Selected passage:
━━━━━━━━━━━━━━━━━━━━━━━━━━━━━━
Then the puck landed on Sabatini’s stick. And he changed everything.

Sabatini scored the game-tying goal with eight seconds left and Tyler Yates netted the game-winner at 4:19 of the first overtime as the Neponset Valley (Mass.) River Rats defeated the St. Louis AAA Blues 4-3 to capture the USA Hockey Tier I 18-and-Under national championship Sunday in Pittsburgh.

“It’s unbelievable,” Sabatini said. “It’s literally a dream come true.”

It’s an enormous accomplishment for the Neponset Valley program too. Neponset Valley hadn’t won a state championship prior to this year.

“This is huge because Massachusetts hockey is on the rise and it’s getting better,” Sabatini said. “Nobody expected us to win, and we just proved people wrong. We shocked the world.”

Sabatini netted two goals, while Yates and Mitch Nylen also scored for Neponset Valley. Alec Pellegrino, William Scherer, and Brady Crabtree had the St. Louis goals.

Neponset Valley goaltender Adam Ellison made 25 saves, while Cameron Gornet also stopped 25 shots for St. Louis.

Yates ended the game on a two-on-one, burying Derek Barach’s one-time feed between Gornet’s pads from the top of the crease.

After the goal, Yates and Barach looked at each other in disbelief before heading to the corner to celebrate, tossing their sticks and gloves in the air while the rest of the River Rats joined.
━━━━━━━━━━━━━━━━━━━━━━━━━━━━━━
Raw data:
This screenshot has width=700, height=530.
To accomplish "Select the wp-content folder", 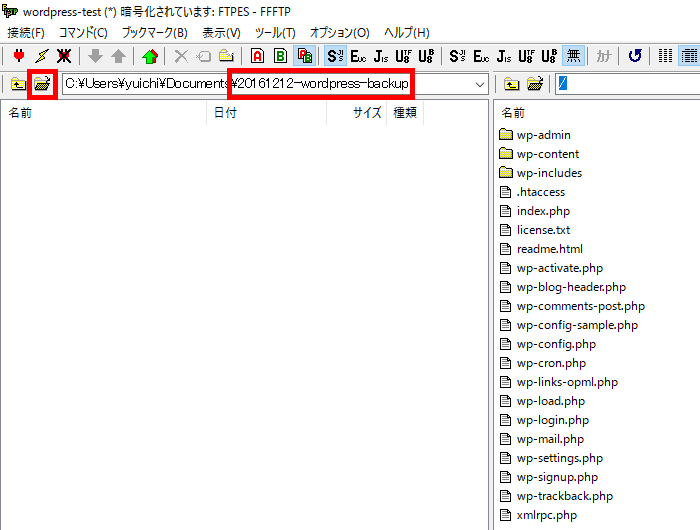I will point(547,154).

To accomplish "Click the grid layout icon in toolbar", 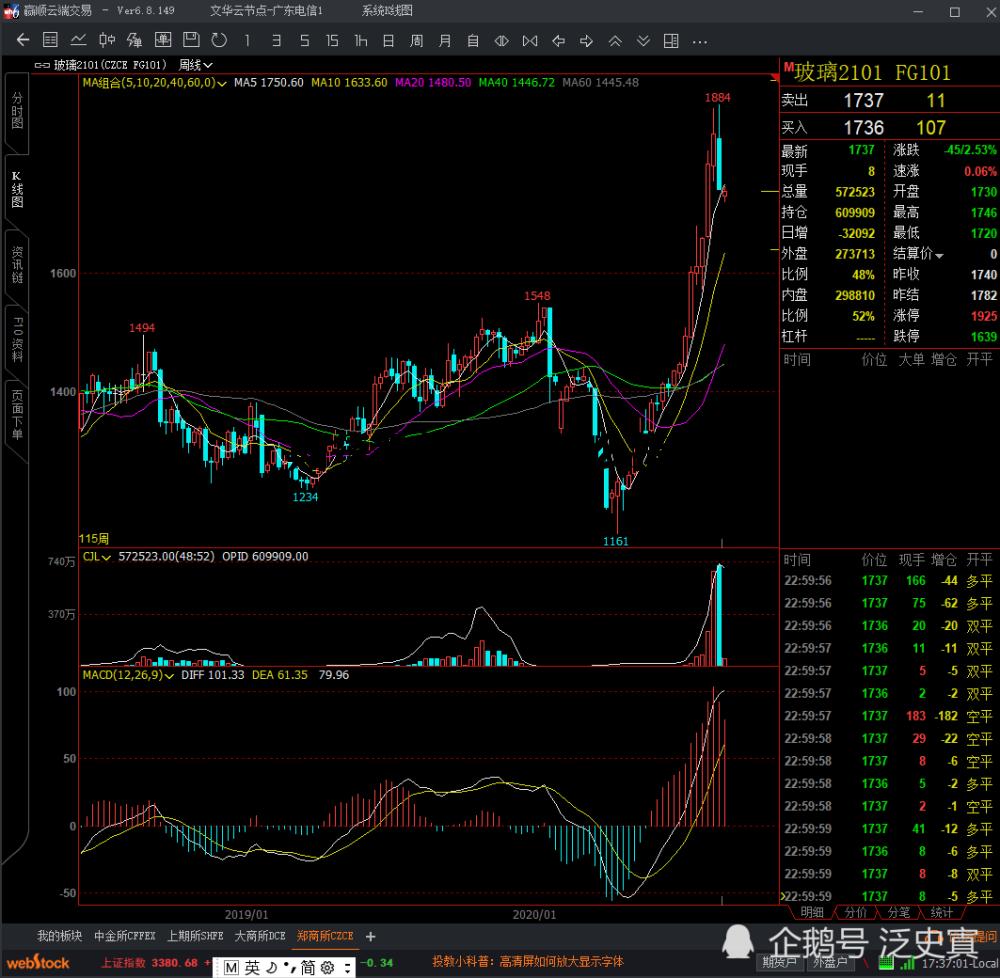I will click(671, 41).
━━━━━━━━━━━━━━━━━━━━━━━━━━━━━━
Exercise instructions:
• a. Repeat everything in the hockey championship report from "Then the puck" down to "Sunday in Pittsburgh.", word for word.
• b. According to the hockey championship report, when did Tyler Yates score the game-winning goal?
The material comes from a separate source unrelated to the hockey championship report.

Outputs:
• a.
Then the puck landed on Sabatini’s stick. And he changed everything.

Sabatini scored the game-tying goal with eight seconds left and Tyler Yates netted the game-winner at 4:19 of the first overtime as the Neponset Valley (Mass.) River Rats defeated the St. Louis AAA Blues 4-3 to capture the USA Hockey Tier I 18-and-Under national championship Sunday in Pittsburgh.

• b. At 4:19 of the first overtime.